Şehirlerimiz hızla büyürken, toprakla kurduğumuz o kadim ilişkiyi unutuyoruz. Sağlam zeminin sesini dinlemeden yükselttiğimiz kuleler, plansız sokaklar ve göz ardı edilen riskler, bugün geldiğimiz noktanın en acı sebebi.

Oysa biliyoruz: Depremler, tek başına felaket yaratmaz. Asıl felaket, hazırlıksızlıktır.
Bilimin gösterdiği yolları izlesek, doğru zeminde doğru yapılar inşa etsek, her sarsıntı bir trajediye dönüşmek zorunda kalmaz. Bir doğa olayı olarak yaşanır, bir yas gününe değil, sadece bir hatıra gününe dönüşür.

Ama bizde işler genellikle farklı ilerliyor. İmar afları, denetimsiz projeler, "aceleye gelmiş" binalar...
Sonra enkazların başında bir avuç tozun içinde kaybolan hayatlar, yarım kalan hikâyeler…

Şehirleşme, sadece beton yığınları dikmek değildir.
Gerçek şehirleşme; toprağın sesine kulak vermek, doğaya saygıyla büyümek ve geleceği korumaktır.
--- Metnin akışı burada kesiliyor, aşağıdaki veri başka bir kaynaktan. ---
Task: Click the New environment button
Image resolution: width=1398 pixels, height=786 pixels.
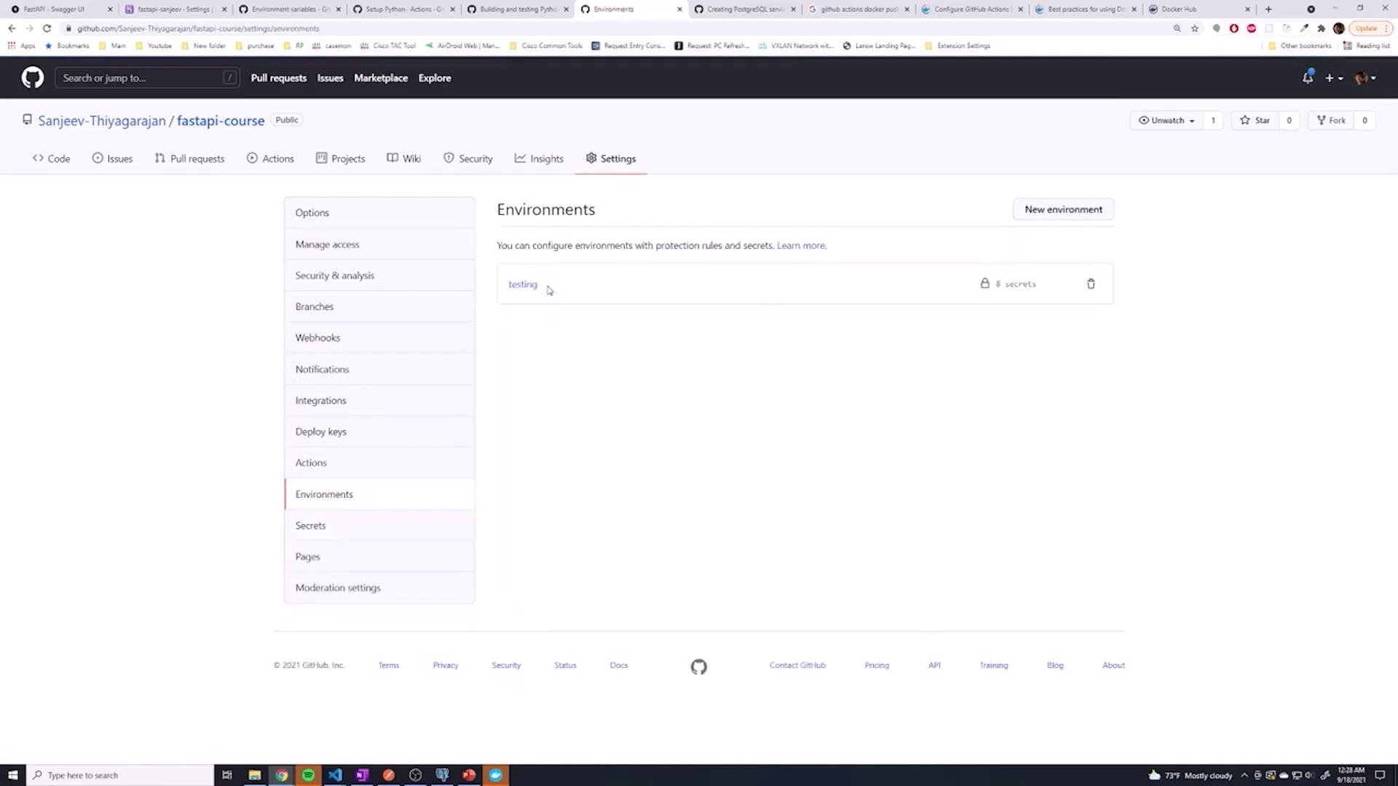Action: coord(1063,210)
Bir kenti güçlü kılan şey, kaç gökdelenin olduğu değil, o kentin insanlarının ne kadar güvende olduğudur.

Bugün elimizde hâlâ bir şans var. Hataları kabul etmek, toprağın dilini öğrenmek, bilimi rehber almak ve şehirlerimizi dirençli kılmak elimizde. Çünkü depremi durduramayız ama depremin yıkıcı etkilerini durdurabiliriz.